If the projection holds up, Libra could nearly double Brazil's oil reserves and would contain enough oil to cover world crude demand for as much as 19 weeks.
Chambriard said Thursday that she expects production to peak in Libra at about 1.4 million barrels a day in a decade, though some in the government suggested that production could rise to more than 2 million barrels a day.
That auction will be for a production-sharing contract, an accord that will go the company or group that offers Brazil the largest share of "profit oil," or oil produced after investment costs are recouped, to sell on its own account.
State-run Petroleo Brasileiro SA, or Petrobras, will have to lead any winning group as operator of Libra and take on a minimum 30 percent ownership and investment stake.
Chambriard said it was also unlikely that a new production-sharing auction would be held next year as the oil prospects in the area covered by the new framework are too large and require too much investment to be tendered on an annual basis.
The concession system gives exploration and production rights to the highest bidder, Brazilian or foreign, in exchange for an exploration commitment, an agreement to buy a minimum of related goods and services in Brazil- usually more than half - and the payment of a royalty.
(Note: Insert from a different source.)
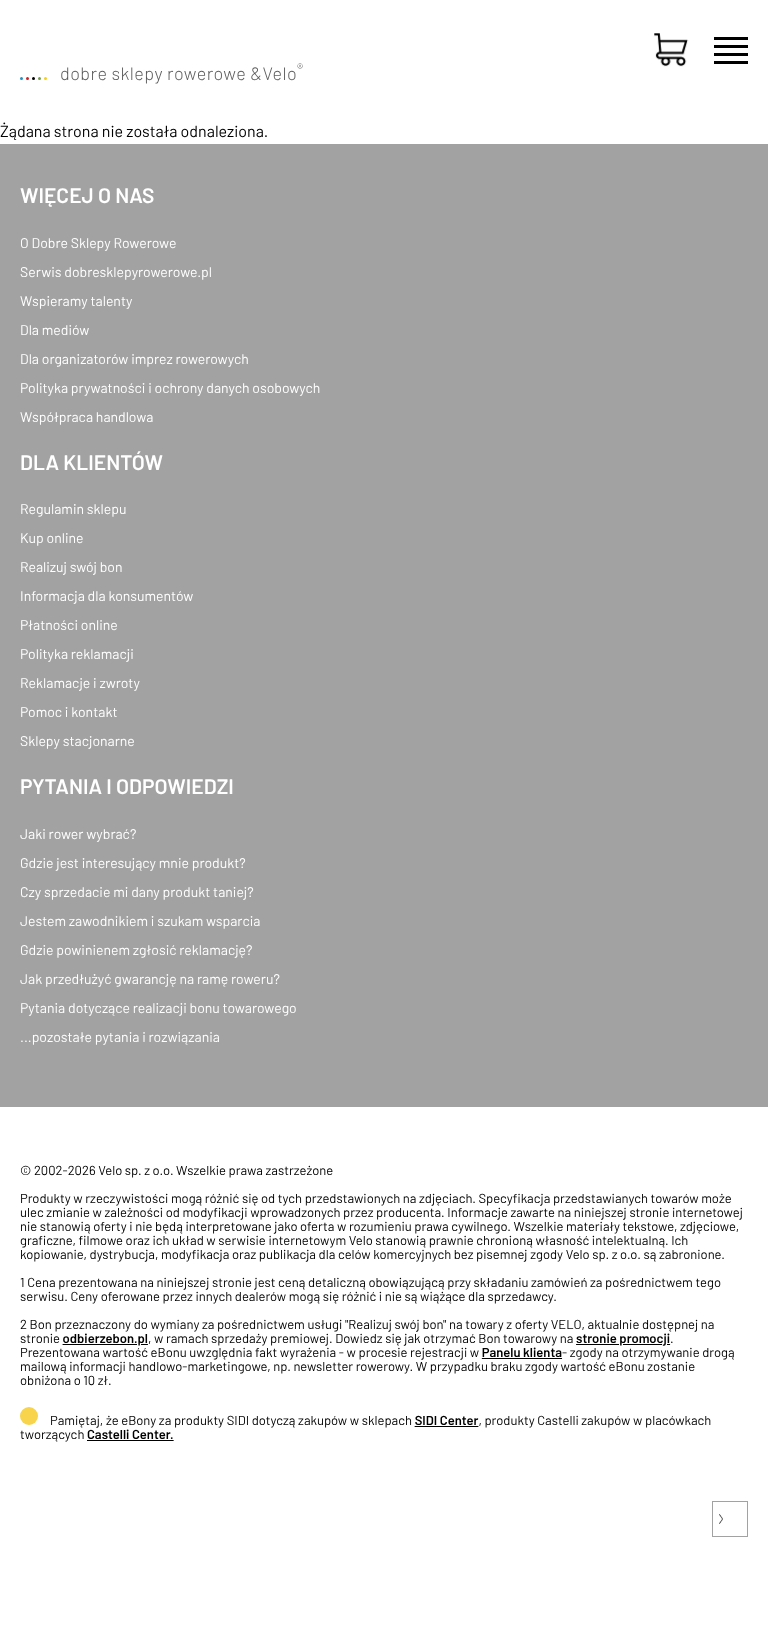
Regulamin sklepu (73, 508)
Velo (282, 73)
All oil produced is owned by the concession holder and can be sold wherever the owner wishes.
This system still applies to all areas outside the Subsalt Polygon, an area that comprises most of the Campo and Santos offshore basins south and northeast of Rio de Janeiro, already home to more than 80 percent of Brazilian output. Those basins are also where the main subsalt finds were made.
All future development in the Subsalt Polygon will be done under production sharing contracts.